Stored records
════════════════

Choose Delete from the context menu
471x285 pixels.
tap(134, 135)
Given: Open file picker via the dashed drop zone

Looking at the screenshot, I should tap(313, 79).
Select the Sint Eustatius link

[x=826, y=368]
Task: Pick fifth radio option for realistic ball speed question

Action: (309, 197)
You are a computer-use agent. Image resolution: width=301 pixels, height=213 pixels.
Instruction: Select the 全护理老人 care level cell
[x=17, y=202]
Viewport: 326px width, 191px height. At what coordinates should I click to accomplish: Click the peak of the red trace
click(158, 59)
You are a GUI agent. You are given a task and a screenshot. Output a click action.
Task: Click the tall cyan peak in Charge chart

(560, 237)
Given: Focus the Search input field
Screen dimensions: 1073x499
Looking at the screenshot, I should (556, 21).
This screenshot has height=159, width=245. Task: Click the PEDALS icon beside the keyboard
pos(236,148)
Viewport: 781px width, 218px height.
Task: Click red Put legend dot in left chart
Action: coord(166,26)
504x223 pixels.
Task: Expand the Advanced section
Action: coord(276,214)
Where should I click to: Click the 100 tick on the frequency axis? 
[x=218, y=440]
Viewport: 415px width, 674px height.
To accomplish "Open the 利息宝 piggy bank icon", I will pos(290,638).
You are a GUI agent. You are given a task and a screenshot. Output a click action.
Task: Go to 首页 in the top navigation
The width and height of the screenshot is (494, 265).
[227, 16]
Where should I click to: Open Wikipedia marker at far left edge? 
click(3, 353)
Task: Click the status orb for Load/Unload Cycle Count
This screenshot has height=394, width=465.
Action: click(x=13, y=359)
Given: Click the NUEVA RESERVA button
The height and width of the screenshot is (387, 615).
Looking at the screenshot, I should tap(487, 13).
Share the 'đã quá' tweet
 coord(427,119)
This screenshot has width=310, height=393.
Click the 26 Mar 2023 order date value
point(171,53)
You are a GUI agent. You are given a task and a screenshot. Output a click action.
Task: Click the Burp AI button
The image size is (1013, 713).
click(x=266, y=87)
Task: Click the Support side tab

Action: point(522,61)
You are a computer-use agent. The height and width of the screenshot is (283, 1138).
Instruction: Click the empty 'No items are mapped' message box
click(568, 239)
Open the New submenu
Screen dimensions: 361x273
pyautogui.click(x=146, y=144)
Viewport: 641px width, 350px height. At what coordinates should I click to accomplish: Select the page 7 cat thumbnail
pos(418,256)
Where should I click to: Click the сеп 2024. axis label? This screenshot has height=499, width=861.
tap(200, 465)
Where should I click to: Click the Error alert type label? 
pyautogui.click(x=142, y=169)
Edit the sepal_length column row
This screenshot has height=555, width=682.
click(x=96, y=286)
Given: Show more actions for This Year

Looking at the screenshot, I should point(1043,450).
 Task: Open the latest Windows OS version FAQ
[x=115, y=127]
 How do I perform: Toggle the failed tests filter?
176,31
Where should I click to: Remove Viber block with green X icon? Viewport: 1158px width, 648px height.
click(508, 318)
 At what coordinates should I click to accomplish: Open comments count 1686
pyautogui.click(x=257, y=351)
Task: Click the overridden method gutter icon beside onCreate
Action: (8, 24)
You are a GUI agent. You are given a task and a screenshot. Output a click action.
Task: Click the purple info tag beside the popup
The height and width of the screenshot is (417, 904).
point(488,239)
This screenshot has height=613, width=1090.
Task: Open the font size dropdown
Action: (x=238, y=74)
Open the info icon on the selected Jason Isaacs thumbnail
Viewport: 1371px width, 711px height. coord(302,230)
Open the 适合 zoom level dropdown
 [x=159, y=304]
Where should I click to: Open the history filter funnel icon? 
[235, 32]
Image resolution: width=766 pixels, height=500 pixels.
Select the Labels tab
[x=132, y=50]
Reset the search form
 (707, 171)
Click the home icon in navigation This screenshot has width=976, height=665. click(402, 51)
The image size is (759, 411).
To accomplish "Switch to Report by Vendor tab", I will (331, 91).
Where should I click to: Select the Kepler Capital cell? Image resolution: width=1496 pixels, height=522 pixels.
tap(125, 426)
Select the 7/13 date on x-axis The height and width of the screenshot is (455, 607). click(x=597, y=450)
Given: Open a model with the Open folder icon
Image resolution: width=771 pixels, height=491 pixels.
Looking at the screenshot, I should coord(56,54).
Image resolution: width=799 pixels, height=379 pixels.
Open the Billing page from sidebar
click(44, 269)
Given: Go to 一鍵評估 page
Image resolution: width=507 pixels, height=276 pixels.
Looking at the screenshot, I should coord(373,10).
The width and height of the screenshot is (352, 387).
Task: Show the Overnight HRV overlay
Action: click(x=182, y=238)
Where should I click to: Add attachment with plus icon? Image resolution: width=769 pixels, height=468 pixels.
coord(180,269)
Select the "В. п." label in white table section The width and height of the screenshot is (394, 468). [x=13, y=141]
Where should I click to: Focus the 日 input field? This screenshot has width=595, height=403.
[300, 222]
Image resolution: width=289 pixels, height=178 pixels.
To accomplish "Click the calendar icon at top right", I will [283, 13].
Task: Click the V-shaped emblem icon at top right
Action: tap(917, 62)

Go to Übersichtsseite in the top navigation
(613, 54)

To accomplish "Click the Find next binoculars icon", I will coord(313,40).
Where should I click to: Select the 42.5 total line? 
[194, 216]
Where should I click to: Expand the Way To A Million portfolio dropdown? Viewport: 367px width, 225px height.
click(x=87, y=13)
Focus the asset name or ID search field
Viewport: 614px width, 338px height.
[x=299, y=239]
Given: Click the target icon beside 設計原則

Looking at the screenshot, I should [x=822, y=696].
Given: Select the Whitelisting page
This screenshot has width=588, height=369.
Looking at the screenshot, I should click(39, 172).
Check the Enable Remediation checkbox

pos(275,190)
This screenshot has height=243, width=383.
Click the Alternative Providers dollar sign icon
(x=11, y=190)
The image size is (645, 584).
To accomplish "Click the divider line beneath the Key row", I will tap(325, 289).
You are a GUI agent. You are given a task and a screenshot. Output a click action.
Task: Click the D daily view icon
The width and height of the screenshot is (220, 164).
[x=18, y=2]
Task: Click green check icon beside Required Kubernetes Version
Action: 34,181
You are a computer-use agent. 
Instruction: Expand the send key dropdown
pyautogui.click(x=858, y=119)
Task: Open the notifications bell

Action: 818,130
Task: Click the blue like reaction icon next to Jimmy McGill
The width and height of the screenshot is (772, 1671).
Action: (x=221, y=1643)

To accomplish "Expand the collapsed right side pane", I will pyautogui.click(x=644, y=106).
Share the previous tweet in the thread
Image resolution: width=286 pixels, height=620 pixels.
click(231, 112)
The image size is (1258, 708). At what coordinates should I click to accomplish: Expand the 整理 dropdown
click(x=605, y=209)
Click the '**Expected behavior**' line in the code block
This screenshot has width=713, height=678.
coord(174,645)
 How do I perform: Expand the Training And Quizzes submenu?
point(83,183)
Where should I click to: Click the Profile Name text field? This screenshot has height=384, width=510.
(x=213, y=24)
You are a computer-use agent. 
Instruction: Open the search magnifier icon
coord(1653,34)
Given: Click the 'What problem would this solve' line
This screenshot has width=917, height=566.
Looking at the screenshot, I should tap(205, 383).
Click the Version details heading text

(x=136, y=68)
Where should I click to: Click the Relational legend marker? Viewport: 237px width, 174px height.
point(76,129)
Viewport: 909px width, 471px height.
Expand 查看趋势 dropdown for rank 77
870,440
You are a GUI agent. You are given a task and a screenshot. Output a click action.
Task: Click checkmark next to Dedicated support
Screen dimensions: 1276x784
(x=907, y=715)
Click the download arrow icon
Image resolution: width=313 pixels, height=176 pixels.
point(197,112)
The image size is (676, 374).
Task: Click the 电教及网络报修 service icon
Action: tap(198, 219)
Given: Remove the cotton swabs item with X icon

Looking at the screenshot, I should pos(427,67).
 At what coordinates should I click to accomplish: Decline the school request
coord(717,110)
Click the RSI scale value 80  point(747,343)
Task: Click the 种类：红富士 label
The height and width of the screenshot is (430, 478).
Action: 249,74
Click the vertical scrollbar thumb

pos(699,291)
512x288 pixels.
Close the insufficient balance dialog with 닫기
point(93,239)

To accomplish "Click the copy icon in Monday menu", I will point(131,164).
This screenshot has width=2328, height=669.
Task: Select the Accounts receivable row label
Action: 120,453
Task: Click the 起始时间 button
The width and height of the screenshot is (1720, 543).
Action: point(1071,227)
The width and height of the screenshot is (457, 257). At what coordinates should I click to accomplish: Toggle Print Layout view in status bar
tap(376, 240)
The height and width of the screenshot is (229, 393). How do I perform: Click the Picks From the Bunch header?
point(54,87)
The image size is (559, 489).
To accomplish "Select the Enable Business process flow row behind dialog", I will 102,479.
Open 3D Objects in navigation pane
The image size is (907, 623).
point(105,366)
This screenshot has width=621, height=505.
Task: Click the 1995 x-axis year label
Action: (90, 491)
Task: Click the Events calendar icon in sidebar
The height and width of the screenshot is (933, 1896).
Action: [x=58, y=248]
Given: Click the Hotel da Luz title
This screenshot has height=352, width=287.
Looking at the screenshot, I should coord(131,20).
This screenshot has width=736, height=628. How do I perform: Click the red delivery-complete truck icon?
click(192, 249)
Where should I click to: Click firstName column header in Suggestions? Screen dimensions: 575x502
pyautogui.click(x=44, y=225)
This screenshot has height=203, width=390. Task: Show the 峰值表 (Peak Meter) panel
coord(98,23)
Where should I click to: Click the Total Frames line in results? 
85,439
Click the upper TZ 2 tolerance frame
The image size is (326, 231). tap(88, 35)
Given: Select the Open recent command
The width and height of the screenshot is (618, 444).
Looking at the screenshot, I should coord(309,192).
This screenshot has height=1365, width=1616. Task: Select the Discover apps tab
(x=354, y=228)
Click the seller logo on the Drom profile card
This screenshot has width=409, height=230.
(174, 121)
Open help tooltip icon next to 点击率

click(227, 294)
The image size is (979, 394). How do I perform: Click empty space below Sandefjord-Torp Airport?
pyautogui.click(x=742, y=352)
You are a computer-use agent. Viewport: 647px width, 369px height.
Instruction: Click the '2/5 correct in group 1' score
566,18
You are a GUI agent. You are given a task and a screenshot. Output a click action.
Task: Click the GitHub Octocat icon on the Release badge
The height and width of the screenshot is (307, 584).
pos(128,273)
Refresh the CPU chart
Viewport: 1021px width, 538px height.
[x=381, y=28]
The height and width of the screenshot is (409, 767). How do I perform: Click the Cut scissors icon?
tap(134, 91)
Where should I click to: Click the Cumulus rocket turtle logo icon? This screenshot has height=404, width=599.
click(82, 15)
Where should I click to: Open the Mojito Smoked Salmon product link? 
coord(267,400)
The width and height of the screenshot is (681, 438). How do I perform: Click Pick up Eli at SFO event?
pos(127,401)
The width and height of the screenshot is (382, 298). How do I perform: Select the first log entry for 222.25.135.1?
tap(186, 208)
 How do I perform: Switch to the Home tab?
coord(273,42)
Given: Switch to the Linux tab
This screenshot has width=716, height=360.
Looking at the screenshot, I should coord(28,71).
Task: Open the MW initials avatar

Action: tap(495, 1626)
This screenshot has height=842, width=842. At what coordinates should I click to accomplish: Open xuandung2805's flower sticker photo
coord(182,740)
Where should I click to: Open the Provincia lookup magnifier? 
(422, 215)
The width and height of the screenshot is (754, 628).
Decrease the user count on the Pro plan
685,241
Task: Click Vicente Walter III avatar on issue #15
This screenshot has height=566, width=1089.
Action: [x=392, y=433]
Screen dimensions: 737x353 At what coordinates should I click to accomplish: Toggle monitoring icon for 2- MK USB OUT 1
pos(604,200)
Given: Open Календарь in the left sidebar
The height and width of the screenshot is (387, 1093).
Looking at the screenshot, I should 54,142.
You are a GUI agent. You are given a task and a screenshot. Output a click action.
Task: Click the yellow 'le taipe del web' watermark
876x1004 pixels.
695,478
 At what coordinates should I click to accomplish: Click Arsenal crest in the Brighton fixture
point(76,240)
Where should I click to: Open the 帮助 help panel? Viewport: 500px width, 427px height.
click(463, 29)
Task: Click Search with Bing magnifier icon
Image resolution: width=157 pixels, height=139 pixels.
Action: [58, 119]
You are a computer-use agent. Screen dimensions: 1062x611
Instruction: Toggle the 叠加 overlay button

════════════════

Retype, exactly and in full, the lines above from the one containing "You are a computer-use agent. Image" through the one containing "You are a computer-use agent. The".

◆ ANSWER SPACE
You are a computer-use agent. Image resolution: width=301 pixels, height=213 pixels.
Instruction: Select the 全护理老人 care level cell
[x=17, y=202]
Viewport: 326px width, 191px height. At what coordinates should I click to accomplish: Click the peak of the red trace
click(158, 59)
You are a GUI agent. You are given a task and a screenshot. Output a click action.
Task: Click the tall cyan peak in Charge chart

(560, 237)
Given: Focus the Search input field
Screen dimensions: 1073x499
Looking at the screenshot, I should (556, 21).
This screenshot has height=159, width=245. Task: Click the PEDALS icon beside the keyboard
pos(236,148)
Viewport: 781px width, 218px height.
Task: Click red Put legend dot in left chart
Action: coord(166,26)
504x223 pixels.
Task: Expand the Advanced section
Action: coord(276,214)
Where should I click to: Click the 100 tick on the frequency axis? 
[x=218, y=440]
Viewport: 415px width, 674px height.
To accomplish "Open the 利息宝 piggy bank icon", I will pos(290,638).
You are a GUI agent. You are given a task and a screenshot. Output a click action.
Task: Go to 首页 in the top navigation
The width and height of the screenshot is (494, 265).
[227, 16]
Where should I click to: Open Wikipedia marker at far left edge? 
click(3, 353)
Task: Click the status orb for Load/Unload Cycle Count
This screenshot has height=394, width=465.
Action: click(x=13, y=359)
Given: Click the NUEVA RESERVA button
The height and width of the screenshot is (387, 615).
Looking at the screenshot, I should tap(487, 13).
Share the 'đã quá' tweet
 coord(427,119)
This screenshot has width=310, height=393.
Click the 26 Mar 2023 order date value
point(171,53)
You are a GUI agent. You are given a task and a screenshot. Output a click action.
Task: Click the Burp AI button
The image size is (1013, 713).
click(x=266, y=87)
Task: Click the Support side tab

Action: point(522,61)
You are a computer-use agent. The height and width of the screenshot is (283, 1138).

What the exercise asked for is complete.